Restate word for word the lines in the listing below, starting at the line containing "Image resolution: width=747" and ending at the line containing "has width=588, height=392.", both included; leave out the rest.

DATA EXTRACTS »
——

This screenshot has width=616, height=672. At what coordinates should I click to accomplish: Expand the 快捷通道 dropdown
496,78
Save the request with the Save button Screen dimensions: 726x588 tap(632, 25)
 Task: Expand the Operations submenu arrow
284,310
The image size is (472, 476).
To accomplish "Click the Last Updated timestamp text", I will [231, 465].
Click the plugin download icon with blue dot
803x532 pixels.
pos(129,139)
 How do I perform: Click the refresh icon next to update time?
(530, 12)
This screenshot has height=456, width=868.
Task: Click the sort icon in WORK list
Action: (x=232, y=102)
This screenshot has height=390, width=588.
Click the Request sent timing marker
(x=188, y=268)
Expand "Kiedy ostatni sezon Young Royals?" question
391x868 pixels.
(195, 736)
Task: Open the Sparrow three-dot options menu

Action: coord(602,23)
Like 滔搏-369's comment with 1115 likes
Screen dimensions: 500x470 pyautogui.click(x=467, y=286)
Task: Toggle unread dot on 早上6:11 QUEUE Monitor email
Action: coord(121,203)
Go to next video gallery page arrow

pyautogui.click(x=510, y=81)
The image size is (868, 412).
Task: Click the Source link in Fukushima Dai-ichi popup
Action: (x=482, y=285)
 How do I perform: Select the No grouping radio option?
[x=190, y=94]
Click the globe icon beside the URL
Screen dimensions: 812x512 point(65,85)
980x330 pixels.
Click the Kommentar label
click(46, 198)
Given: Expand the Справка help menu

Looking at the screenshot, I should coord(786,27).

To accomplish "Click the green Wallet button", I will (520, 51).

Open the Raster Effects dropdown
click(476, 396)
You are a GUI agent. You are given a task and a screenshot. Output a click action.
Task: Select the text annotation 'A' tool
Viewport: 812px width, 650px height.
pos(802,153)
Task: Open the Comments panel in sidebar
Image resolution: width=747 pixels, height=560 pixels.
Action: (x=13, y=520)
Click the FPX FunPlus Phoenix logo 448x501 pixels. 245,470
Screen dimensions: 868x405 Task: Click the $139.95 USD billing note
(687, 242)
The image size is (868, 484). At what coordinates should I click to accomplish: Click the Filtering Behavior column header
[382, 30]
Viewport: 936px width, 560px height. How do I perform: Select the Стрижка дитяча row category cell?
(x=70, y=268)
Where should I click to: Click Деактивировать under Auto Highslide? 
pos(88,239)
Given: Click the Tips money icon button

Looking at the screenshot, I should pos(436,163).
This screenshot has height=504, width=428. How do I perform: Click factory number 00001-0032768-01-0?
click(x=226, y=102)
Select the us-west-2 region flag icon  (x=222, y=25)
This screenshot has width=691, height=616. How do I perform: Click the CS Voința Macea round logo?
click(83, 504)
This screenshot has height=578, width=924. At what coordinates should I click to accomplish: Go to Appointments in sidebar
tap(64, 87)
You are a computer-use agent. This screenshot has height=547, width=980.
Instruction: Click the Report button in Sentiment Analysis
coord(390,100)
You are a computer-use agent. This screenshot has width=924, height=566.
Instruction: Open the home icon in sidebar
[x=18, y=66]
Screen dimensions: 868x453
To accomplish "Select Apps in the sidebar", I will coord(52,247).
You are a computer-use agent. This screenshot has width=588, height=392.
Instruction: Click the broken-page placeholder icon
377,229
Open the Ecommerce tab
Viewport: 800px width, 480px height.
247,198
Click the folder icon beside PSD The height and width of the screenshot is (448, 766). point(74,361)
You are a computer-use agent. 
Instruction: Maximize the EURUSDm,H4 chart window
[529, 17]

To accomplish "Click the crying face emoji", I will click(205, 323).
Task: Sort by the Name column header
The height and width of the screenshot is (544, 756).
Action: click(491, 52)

——

SOLUTION TO THIS PROBLEM »
Image resolution: width=747 pixels, height=560 pixels.
Action: (x=13, y=520)
Click the FPX FunPlus Phoenix logo 448x501 pixels. 245,470
Screen dimensions: 868x405 Task: Click the $139.95 USD billing note
(687, 242)
The image size is (868, 484). At what coordinates should I click to accomplish: Click the Filtering Behavior column header
[382, 30]
Viewport: 936px width, 560px height. How do I perform: Select the Стрижка дитяча row category cell?
(x=70, y=268)
Where should I click to: Click Деактивировать under Auto Highslide? 
pos(88,239)
Given: Click the Tips money icon button

Looking at the screenshot, I should pos(436,163).
This screenshot has height=504, width=428. How do I perform: Click factory number 00001-0032768-01-0?
click(x=226, y=102)
Select the us-west-2 region flag icon  (x=222, y=25)
This screenshot has width=691, height=616. How do I perform: Click the CS Voința Macea round logo?
click(83, 504)
This screenshot has height=578, width=924. At what coordinates should I click to accomplish: Go to Appointments in sidebar
tap(64, 87)
You are a computer-use agent. This screenshot has height=547, width=980.
Instruction: Click the Report button in Sentiment Analysis
coord(390,100)
You are a computer-use agent. This screenshot has width=924, height=566.
Instruction: Open the home icon in sidebar
[x=18, y=66]
Screen dimensions: 868x453
To accomplish "Select Apps in the sidebar", I will coord(52,247).
You are a computer-use agent. This screenshot has width=588, height=392.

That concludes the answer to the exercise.